Did they need to be land owners?

pre 1920s-ish, those _residents_ couldn't vote themselves government subsidies and entitlements either, right?

----------


## Superfluous Man

> Did they need to be land owners?


That depended on the state, and I believe they did need to be for part of that period of time, but not all of it.

But that brings up a good point.

There certainly shouldn't be any laws that prevent us who own land in the USA from selling it to so-called "illegal immigrants." Should there? And, once they own land here, what possible right could anyone have to deport them?

----------


## presence

> Did they need to be land owners?
> 
> pre 1920s-ish, those _residents_ couldn't vote themselves government subsidies and entitlements either, right?


regarding federal elections, who voted was left to the states; most required land ownership

the first subsidies came in 1789 as a tariff on  british coal

http://cen.acs.org/articles/89/i51/L...Subsidies.html

however as early as the 1660 there were already "almshouses" and local parishes were granted the power to raise taxes to care for the poor

http://socialwelfare.library.vcu.edu...ef-early-amer/

----------


## TommyJeff

> That depended on the state, and I believe they did need to be for part of that period of time, but not all of it.
> 
> But that brings up a good point.
> 
> There certainly shouldn't be any laws that prevent us who own land in the USA from selling it to so-called "illegal immigrants." Should there? And, once they own land here, what possible right could anyone have to deport them?



What a beautiful thought, Americans who can own land.  Sadly that's impossible as the tax man owns the land and let's you rent it for as long as you pay them, or kicks you out if they want to.

----------


## Peace&Freedom

> Gary is exactly right. I, too, am offended by the term "illegal", which is what this corrupt government has been slinging around recently to get more people into the corrupt system. People have the right to travel freely, without restriction, without being harassed, without having to "show your papers" and/or register with a government database. Immigrant is the proper term, and as long as people come here to work, support themselves and their families, there is no reason to obtain permission from anybody, strangers/bureaucrats, etc.


*It's not established that the parties at issue are immigrants.* Are tourists immigrants? Or those here on a student or work visa? Or invading soldiers? Is a non-paying tenant or a home invader a resident of your home, simply based on their actions or say so? Free immigration is a contractual situation, or freely entered into by two sides, not a unilateral action where the relocators can impose their permanent presence upon the native population (and access to their resources) without lawfully changing their country of allegiance. It is their responsibility to seek to get their status changed, not others, as the transition should be voluntary for both sides. 

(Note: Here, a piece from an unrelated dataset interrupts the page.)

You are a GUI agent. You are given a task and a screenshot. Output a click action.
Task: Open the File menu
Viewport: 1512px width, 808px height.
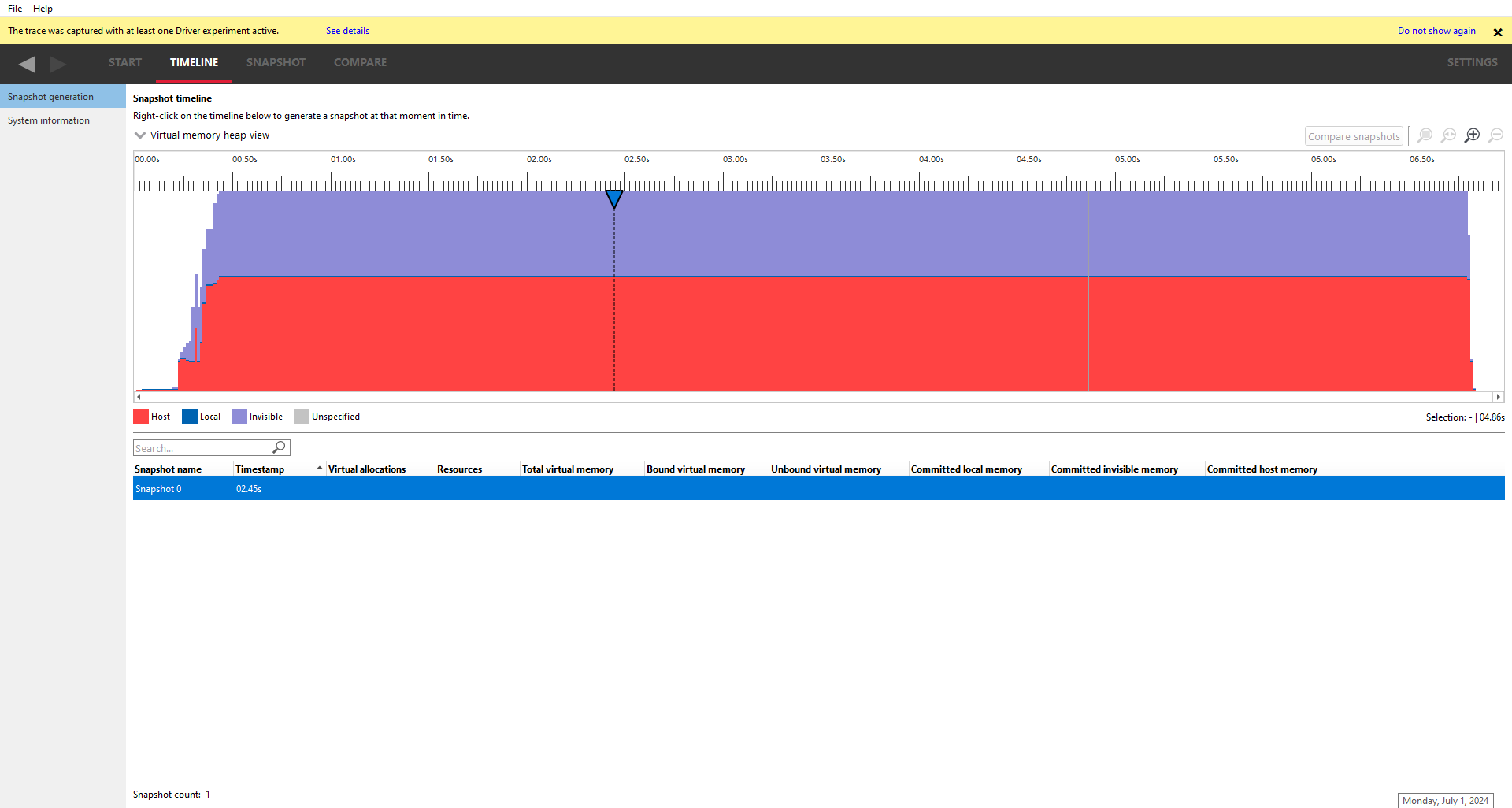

That consent is currently established by the naturalization process, the completion of which transfers recognition of the legal domicile of the party from country A to country B. Not participating in becoming naturalized means two sides have *not* consented to the relocation, hence their indefinite presence in the country is neither lawful or native. They remain *illegal aliens* until they _consent to become Americans_, and the native population may rightly be offended by attempts to call them "immigrants" at all, until that happens. So the phrase "illegal immigrants" is actually a _kindness_, as those refusing naturalization while unilaterally demanding residential status can be more accurately called illegal invaders.

----------


## Superfluous Man

> Is a non-paying tenant or a home invader a resident of your home, simply based on their actions or say so?


If that non-paying tenant is there with your permission, then yes, they are.

If they don't have your permission, then they are committing an actual crime, and not just a make-believe crime of violating some statute that corrupt legislators dreamed up. This is not at all analogous to people who violate the USA's immigration laws, since doing that isn't really wrong.

----------


## Jerry C

This is one of the main reasons why I will NOT vote for Gary Johnson ever again, he is playing identity politics and is trying to appeal to the regressive left and this example of blatant language policing and virtue signaling proves it. While I do agree that we should remember that illegal immigrants are actual human beings the fact of the matter is that illegal immigrant is an accurate term. By doing this Gary Johnson is implying that anyone that questions current immigration policy is a racist which only serves to poison the wells and make an already divisive issue that much more so.

----------


## Superfluous Man

> the fact of the matter is that illegal immigrant is an accurate term.


No it isn't.

There aren't any other laws where when people break them they as people get labelled "illegal." You don't call someone who runs a red light an illegal driver. Crossing a border illegally is no different than crossing an intersection illegally.

----------


## Jerry C

> There aren't any other laws where when people break them they as people get labelled "illegal." You don't call someone who runs a red light an illegal driver. Crossing a border illegally is no different than crossing an intersection illegally.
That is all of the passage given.